Gordon Laidlaw, a CCG spokesperson, is keen to stress the benefits of social prescribing. “It provides a win-win for all involved. We like it as it addresses inappropriate admissions into hospital. GPs like it as it gives them an option apart from referral to hospital or to prescribe medication. It provides the voluntary and community sector with support for their sustainability and, more importantly, patients and carers tell us they love it as it improves their quality of life, reduces social isolation and moves the patient from dependence to independence.”

As the Titans contract with the CCG came to an end last November, numbers have unsurprisingly diminished. It used to operate two groups per week – now it’s just Tuesdays. But there’s no doubting the fierce, unshakable devotion of those who attend – and how it has improved their lives. “It’s definitely something I’d like to see funding for,” says Holmes. “It would be nice if we could get more encouragement or even just a thank you. Even just some acknowledgement that good things happen in Rotherham.”

Laidlaw says the CCG wanted to target funding on new referrals rather than continue to pay the Titans group. “The club made the choice to continue running the established self-funding group rather than start a new cohort as well.”

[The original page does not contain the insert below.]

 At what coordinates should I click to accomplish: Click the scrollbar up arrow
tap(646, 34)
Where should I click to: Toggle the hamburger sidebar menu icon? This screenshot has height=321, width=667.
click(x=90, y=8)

As the heated quiz gets underway (“We all cheat,” laughs Marion Rayner as they swap answers over who played Claude Jeremiah Greengrass in 1990s ITV drama Heartbeat), Thompson leans in and whispers that she’s only missed a few sessions – due to treatment for cancer. “They’re shrinking the Big C back as much as they can. If I lose my hair, I’ll get a wig. Coming here gives me the courage to fight it. I look forward to it all week. There’s no one else I could have talked to about it. I keep telling myself I can fight this on my own – but then I think: ‘I shouldn’t have to.’

“If they ever tried to stop this, I’d chain myself to the pitch.”

 
*Following our visit to Rotherham Titans, Val Deakin sadly passed away.